Il faut donc répéter ici ce que nous avons dit pour les listes généalogiques : dans le cercle de la communauté chrétienne primitive, où se forma le récit de la descente de l’Esprit, πνεῦμα, sur Jésus lors de son baptême, l’idée d’une conception de Jésus par ce même Esprit ne peut pas avoir été dominante. Mais, tandis qu’aujourd’hui l’on pense que la nature divine fut communiquée à Jésus dès le moment de sa conception, ces anciens chrétiens ont nécessairement considéré le baptême comme le moment où cette communication se fit pour la première fois ; or, le fait est que ces mêmes chrétiens des premiers temps, que nous avons trouvés plus haut ignorant ou repoussant l’idée d’une conception surnaturelle de Jésus, sont en même temps ceux qui croyaient que la communication des forces divines à Jésus ne s’opéra que lors de son baptême dans le Jourdain.

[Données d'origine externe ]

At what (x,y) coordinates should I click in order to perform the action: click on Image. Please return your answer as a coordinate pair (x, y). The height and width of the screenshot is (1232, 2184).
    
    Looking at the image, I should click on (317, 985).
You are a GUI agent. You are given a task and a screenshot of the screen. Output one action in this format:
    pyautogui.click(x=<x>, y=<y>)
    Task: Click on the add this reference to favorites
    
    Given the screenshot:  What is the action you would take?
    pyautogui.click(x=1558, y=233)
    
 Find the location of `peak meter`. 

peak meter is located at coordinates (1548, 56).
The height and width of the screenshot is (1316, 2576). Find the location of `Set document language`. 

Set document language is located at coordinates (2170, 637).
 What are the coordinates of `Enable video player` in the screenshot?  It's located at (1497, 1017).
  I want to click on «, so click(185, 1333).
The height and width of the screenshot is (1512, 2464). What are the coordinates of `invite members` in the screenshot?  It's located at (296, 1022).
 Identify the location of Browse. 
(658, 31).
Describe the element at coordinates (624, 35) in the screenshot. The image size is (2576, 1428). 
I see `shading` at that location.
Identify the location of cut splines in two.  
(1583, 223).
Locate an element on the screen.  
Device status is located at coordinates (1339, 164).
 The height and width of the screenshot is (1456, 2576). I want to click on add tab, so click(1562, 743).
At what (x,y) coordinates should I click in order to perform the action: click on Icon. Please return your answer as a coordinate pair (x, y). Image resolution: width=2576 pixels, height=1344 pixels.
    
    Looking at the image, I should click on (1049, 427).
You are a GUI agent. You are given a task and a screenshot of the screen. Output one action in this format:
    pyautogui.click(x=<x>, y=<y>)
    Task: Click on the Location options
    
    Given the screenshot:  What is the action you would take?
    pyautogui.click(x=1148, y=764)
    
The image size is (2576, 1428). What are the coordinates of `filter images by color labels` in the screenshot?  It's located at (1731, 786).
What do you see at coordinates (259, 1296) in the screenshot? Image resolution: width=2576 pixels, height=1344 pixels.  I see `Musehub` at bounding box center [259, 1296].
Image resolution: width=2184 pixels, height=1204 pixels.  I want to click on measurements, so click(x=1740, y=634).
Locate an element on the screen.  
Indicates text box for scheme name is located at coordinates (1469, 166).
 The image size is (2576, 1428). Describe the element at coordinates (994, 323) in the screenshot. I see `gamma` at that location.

Nulle autre doctrine n’a excité les Pères de l’Église orthodoxes à poursuivre avec plus de colère les anciens Ébionites[2], et

  1. Si l’on part du point de vue orthodoxe, on ne peut pas dire avec Hoffmann (S. 301 f.) que, pour conserver la conviction de sa messianité et sa véritable position au milieu de tant de tentations et d’adversités, il ne lui aurait pas suffi d’avoir une certitude intérieure, mais qu’une confirmation extérieure par un acte était nécessaire.
  2. Epiph. Hæres., 30, 14 : Ils prétendent que Jésus a été réellement homme, mais que celui qui descendit sous forme de colombe devint le Christ en lui, etc. Ἐπειδὴ γὰρ βούλονται τὸν μὲν Ἰησοῦν ὄντως ἄνθρωπον εἶναι, Χριστὸν δὲ ἐν αὐτῷ γεγενῆσθαι τὸν ἐν εἴδει περιστερᾶς καταϐεϐηκότα κ.τ.λ.